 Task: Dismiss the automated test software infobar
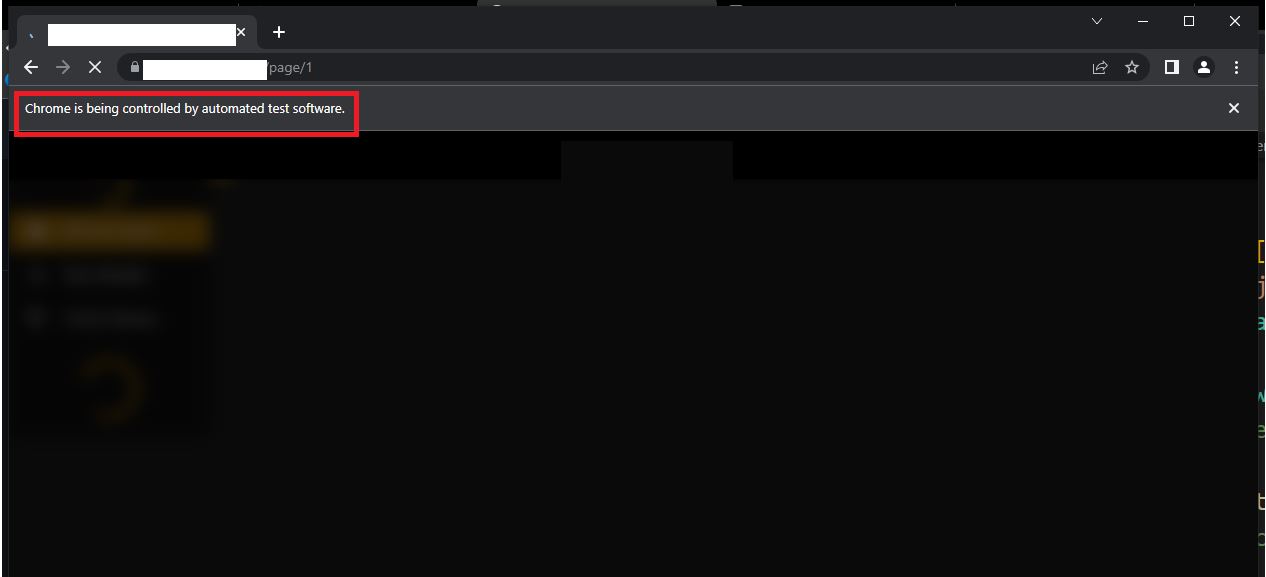pos(1234,108)
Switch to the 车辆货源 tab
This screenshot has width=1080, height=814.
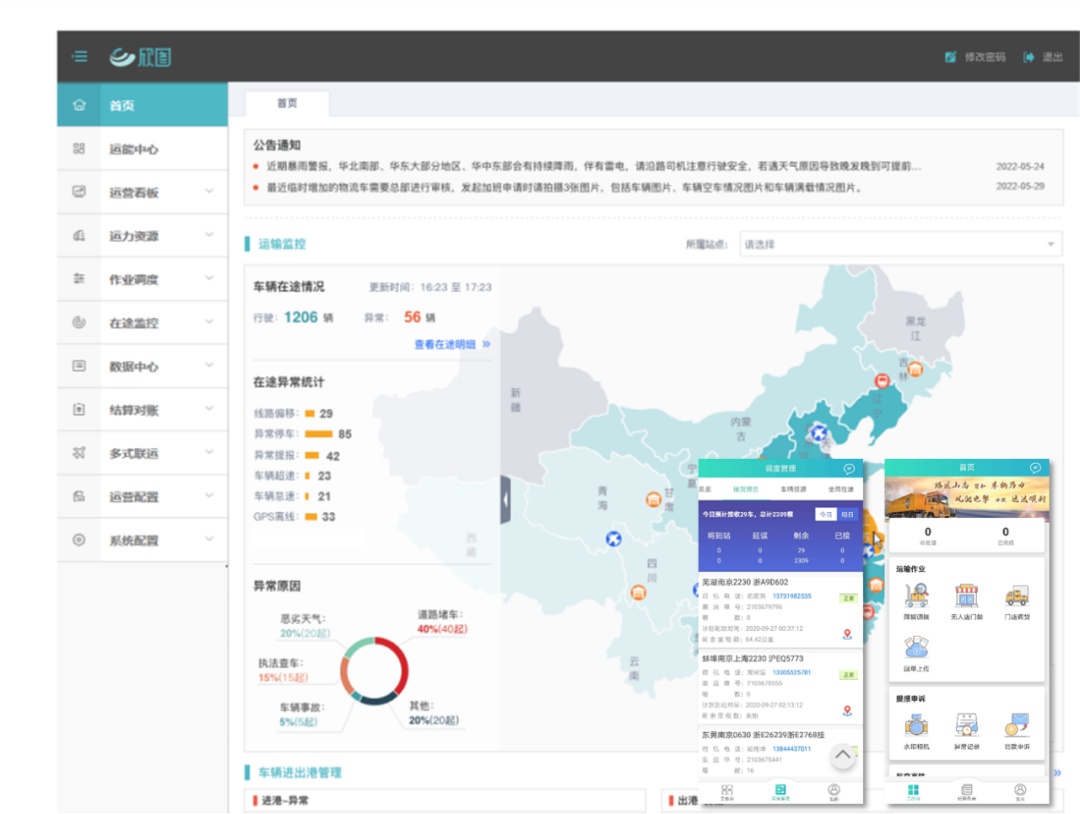click(794, 489)
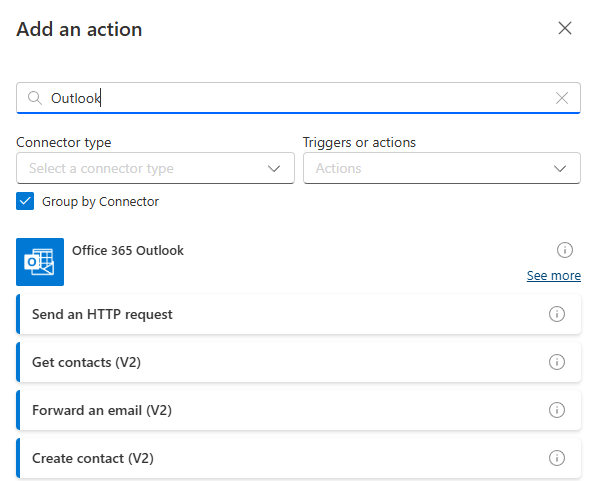Add the Create contact (V2) action
Viewport: 602px width, 481px height.
[92, 458]
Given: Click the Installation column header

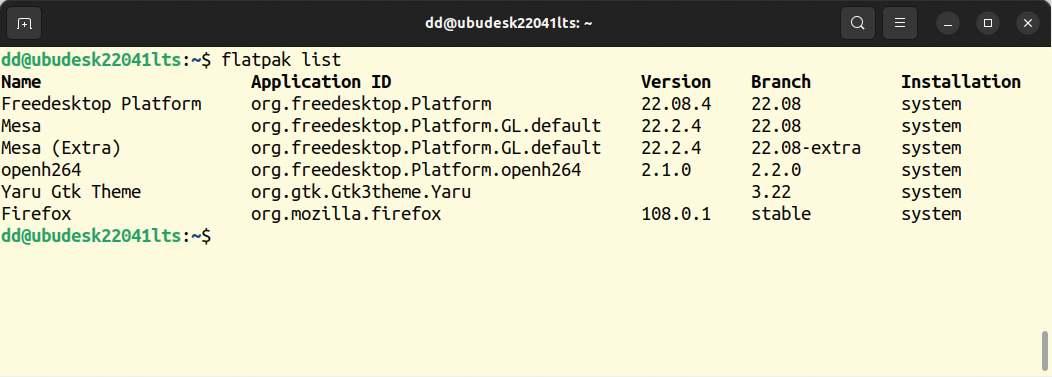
- - - -
§ TASK TO COMPLETE
State how many lines of the entries above contain the string "width". Case counts, and the reply should be only the number.

§ FINISHED ANSWER
2